Julio Martínez, esposa de María Francisca Martínez, dijo que siente mucho descanso de saber que las cenizas de su esposa y su hija, así como de su cuñada y sobrinas ya están aquí, “pensé que quedarían en un lugar lejano, porque fue mucho el tiempo y trámites que hacer que a veces desfallecía porque todo cuesta mucho, pero ya tengo un lugar en donde llorar su ausencia”.
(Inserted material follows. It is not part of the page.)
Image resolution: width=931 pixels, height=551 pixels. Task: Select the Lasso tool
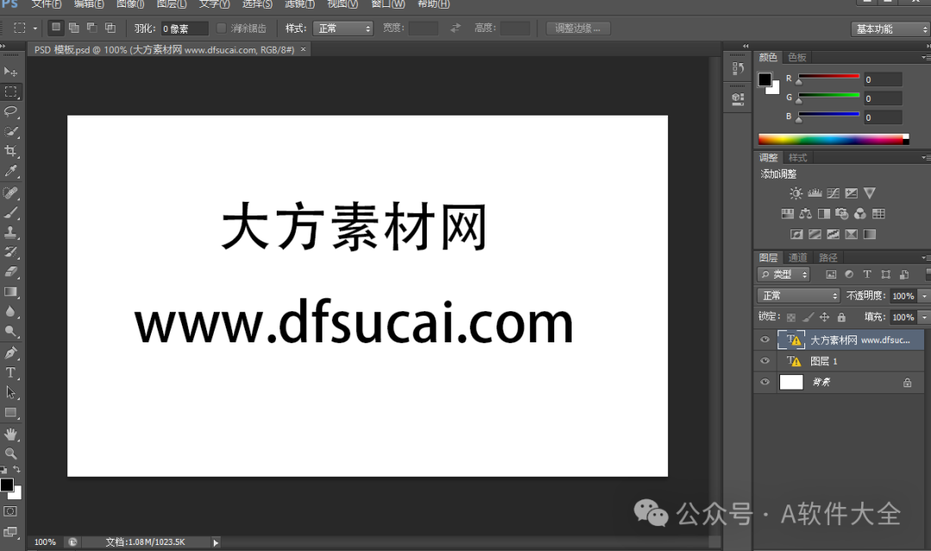click(x=11, y=111)
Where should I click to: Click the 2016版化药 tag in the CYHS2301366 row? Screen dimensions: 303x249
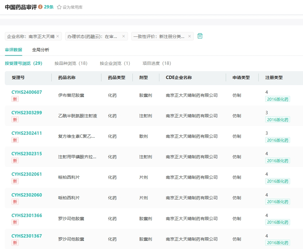pos(278,222)
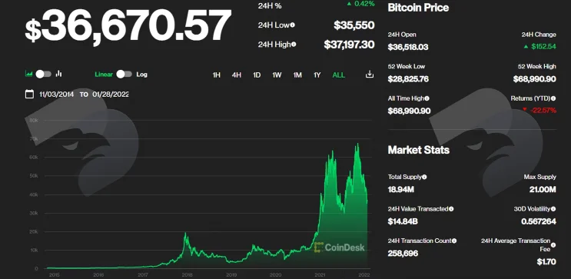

Asimismo, el joven Martín López Martínez, único hijo que sobrevive a la jefa de enfermeras del ISSSTE, Teresita de Jesús, dijo que se siente muy tranquilo de que por fin los restos de su madre y hermanas ya están en Piedras Negras, está triste por los acontecimientos de hace un mes, pero se siente confortado porque las tendrá cerca.
Agradeció infinitamente al sindicato del ISSSTE que en todo momento estuvieron brindándoles el apoyo total para hacer llegar los restos de sus seres queridos a esta ciudad, al doctor Aparicio y al director de la clínica Arnoldo Carrales Velasco.
En el velatorio se observó a personal del ISSSTE, amigos de la familia y familiares que estuvieron siempre al tanto de los acontecimientos y colaboraron para traerlos de regreso.